Life Lessons Forged in the Sky.
Let’s face it: most of life is about reconciling the failure of what we planned but didn’t happen, or accommodating the unexpected that wrecked what we had planned for and expected.
The hard lessons of flight apply appropriately to unexpected challenges of life, because both share a common reality: no matter what, there’s no turning back–or not even any slowing down, much less stopping. You’re under way–and you have to deal with what you encounter as you go.
In my years in flight, whether it’s been a case of something on fire, exploded, died, a mountain staring you in the face seconds away, or even plummeting through a thousand feet at terminal velocity with a parachute that just ain’t going to open, the following holds true and will get you through–in the air or on terra firma:
1. Breathe. I mean it–in and out, and notice that you are. Means you’re still alive, still in the fight and as importantly, it enforces the moment of pause, the time it takes to say (repeat after me) “Can you believe this sonofabitch is still flying?” that divides reaction from response.
Reaction is inevitable–but it doesn’t substitute for cogent, meaningful and effective response. After you’ve had a breath or two, a few heartbeats to ponder, then you can better decide and act. Isn’t that the basics of Relationship 101: hold the first thought that pops into your head which you can always say later–but you can’t take back.

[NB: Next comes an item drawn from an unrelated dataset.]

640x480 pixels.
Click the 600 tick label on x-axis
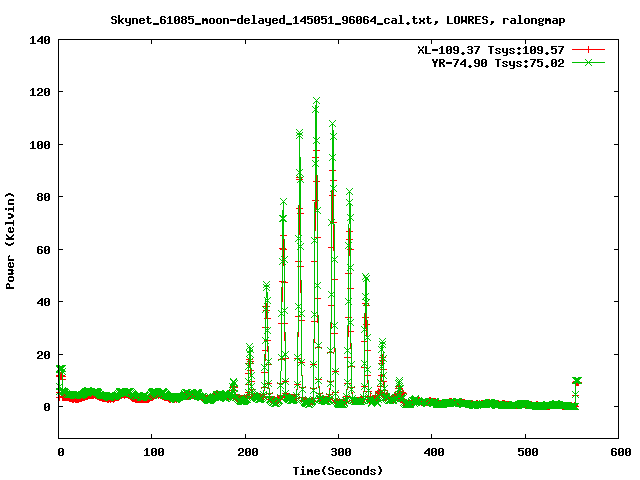click(x=618, y=452)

Now you’ve got a running start–consider your backups, your alternatives, better courses, then speak up; act deliberately, not reactively. Yeah, the damn engine’s on fire. But we have a few very good ways to deal with that, let’s choose one and proceed cautiously.

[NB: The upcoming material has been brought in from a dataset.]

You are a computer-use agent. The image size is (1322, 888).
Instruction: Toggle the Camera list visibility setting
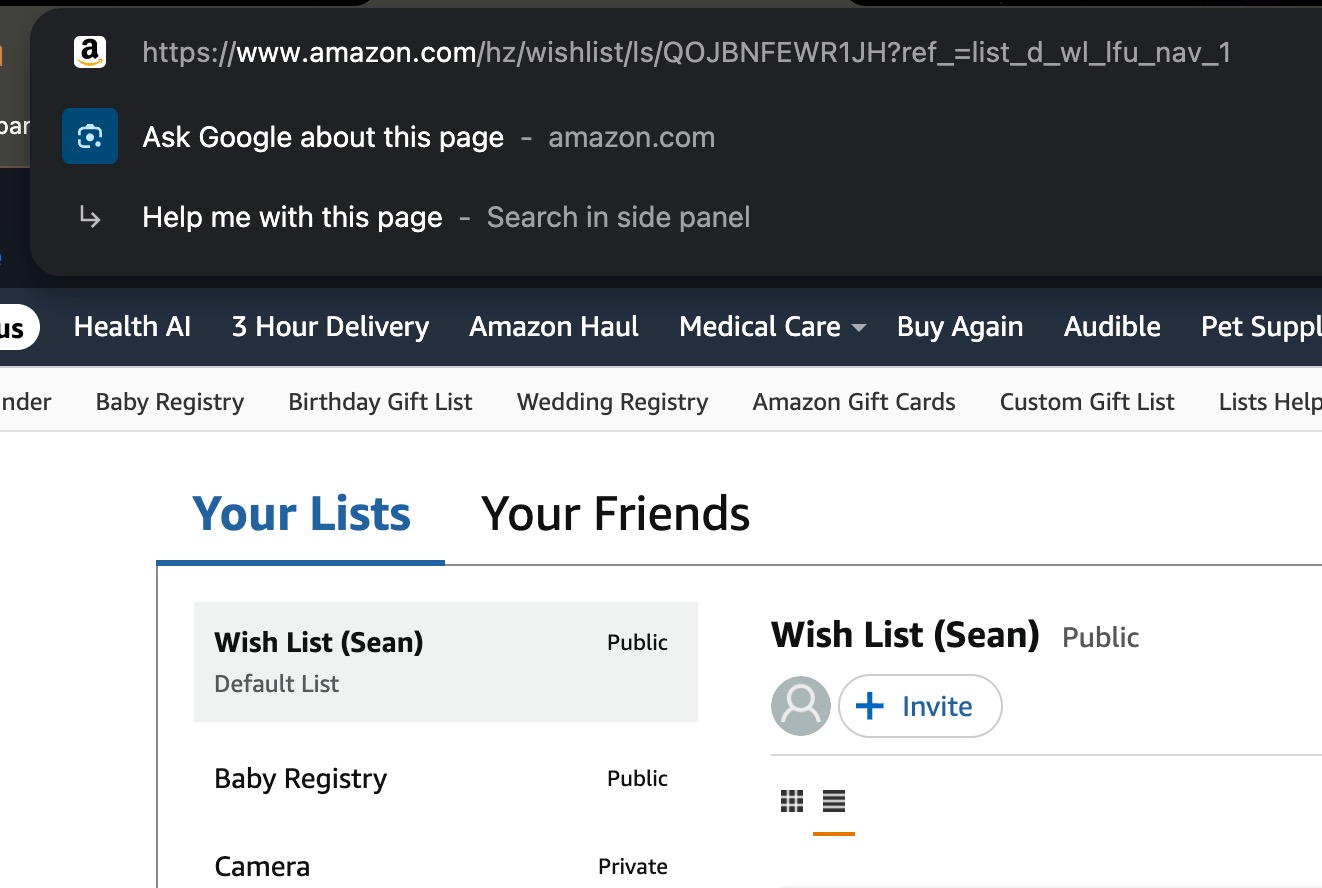click(632, 866)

2. Trust no one–particularly yourself. That is a liberating concept, when you really think about it: used to be in the pilot biz there were tons of memory items for instant use in emergency situations. But then the evolution of common sense prevailed in the realization that in a dire situation, you need to first do #1 above anyway. It’s hardly the time for recitation and boilerplate solutions–especially without having taking the time to analyze before acting.
Plus it introduces another layer of challenge and doubt into an already critical situation: did I memorize that litany correctly and repeat it verbatim? Suddenly, the response to a critical situation takes on a gatekeeper function–one you can worry to death about ahead of time, one you can doubt at the right time, before you even manage to conjure the resource you so wisely memorized ahead of time. You hope.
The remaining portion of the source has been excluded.